En la isla del centro del pantano donde escondía a su cruel aliado hallamos muchos rastros de
su presencia. Una enorme rueda motriz y un pozo lleno a medias de escombros señalaban la
posición de una mina abandonada. Junto a ella se encontraban los derruidos restos de unas chozas;
los mineros, sin duda, habían terminado por marcharse, incapaces de resistir el hedor apestoso que
los rodeaba. En una de ellas una armella y una cadena, junto a unos huesos roídos, mostraban el
sitio donde el sabueso permanecía confinado. Entre los demás restos encontramos un esqueleto
que tenía pegados unos mechones castaños.
—¡Un perro! —dijo Holmes—. Sin duda un spaniel de pelo rizado. El pobre Mortimer nunca
volverá a ver a su preferido. Bien; no creo que este lugar contenga ningún secreto que no hayamos
descubierto ya. Stapleton escondía al sabueso, pero no podía impedir que se le oyera, y de ahí los
aullidos que ni siquiera durante el día resultaban agradables. En los momentos críticos podía
encerrarlo en una de las dependencias de Merripit, pero eso significaba correr un riesgo, y sólo el
gran día, la jornada en que Stapleton iba a culminar todos sus esfuerzos, se atrevió a hacerlo. La
pasta que hay en esa lata es sin duda la mezcla luminosa con que embadurnaba al animal. La idea
se la sugirió, por supuesto, la leyenda del sabueso infernal y el deseo de dar un susto de muerte al
anciano Sir Charles.

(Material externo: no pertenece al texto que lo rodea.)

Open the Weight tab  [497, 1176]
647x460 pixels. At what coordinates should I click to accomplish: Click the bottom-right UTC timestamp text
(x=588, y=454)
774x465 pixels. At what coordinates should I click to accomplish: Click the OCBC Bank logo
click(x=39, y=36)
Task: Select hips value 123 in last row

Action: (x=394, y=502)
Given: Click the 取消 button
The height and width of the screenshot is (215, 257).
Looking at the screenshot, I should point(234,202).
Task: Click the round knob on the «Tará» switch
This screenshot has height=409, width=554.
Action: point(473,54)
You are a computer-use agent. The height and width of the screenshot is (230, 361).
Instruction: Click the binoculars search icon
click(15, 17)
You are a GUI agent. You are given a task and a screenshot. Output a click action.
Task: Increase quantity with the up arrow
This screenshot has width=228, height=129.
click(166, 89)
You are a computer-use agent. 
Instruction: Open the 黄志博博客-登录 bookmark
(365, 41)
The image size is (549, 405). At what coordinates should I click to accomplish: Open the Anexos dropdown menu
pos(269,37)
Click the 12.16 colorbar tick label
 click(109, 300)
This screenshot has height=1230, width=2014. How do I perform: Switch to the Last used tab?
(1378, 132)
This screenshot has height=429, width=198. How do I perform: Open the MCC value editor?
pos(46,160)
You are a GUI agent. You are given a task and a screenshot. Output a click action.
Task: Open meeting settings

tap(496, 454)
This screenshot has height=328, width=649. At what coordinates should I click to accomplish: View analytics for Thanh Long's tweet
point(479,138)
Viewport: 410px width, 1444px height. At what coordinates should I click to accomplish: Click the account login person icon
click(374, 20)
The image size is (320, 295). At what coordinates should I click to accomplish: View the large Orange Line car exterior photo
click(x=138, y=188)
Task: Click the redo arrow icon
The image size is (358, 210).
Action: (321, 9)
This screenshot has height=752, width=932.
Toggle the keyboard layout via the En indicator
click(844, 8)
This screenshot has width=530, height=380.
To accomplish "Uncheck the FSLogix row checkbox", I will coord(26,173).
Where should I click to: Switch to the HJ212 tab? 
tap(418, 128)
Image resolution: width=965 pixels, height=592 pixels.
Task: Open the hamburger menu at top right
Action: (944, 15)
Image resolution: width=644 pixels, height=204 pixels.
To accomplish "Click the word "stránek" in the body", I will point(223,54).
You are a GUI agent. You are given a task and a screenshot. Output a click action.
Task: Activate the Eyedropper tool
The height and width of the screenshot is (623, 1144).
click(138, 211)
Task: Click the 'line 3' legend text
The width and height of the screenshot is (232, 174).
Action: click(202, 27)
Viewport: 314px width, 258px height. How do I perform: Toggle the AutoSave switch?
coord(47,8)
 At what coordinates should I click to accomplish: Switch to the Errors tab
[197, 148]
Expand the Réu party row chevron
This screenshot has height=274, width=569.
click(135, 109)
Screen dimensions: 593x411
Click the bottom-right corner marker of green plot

No tiene nada de extraño que Selden, aquel pobre diablo, corriera y gritara,
como lo ha hecho nuestro amigo, y como podíamos haberlo hecho nosotros, cuando vio a
semejante criatura siguiendo su rastro a grandes saltos por el páramo a oscuras. Era una
estratagema muy astuta, porque, además de la posibilidad de provocar la muerte de la víctima
elegida, ¿qué campesino se atrevería a interesarse de cerca por semejante criatura en el caso de
que, como les ha sucedido a muchos, la viera por el páramo? Lo dije en Londres, Watson, y lo
repito ahora: nunca hemos contribuido a acabar con un hombre tan peligroso como el que ahí yace
—y extendió su largo brazo hacia la enorme extensión de la ciénaga, cubierta de manchas verdes,
que se prolongaba hasta confundirse con el color rojizo del páramo.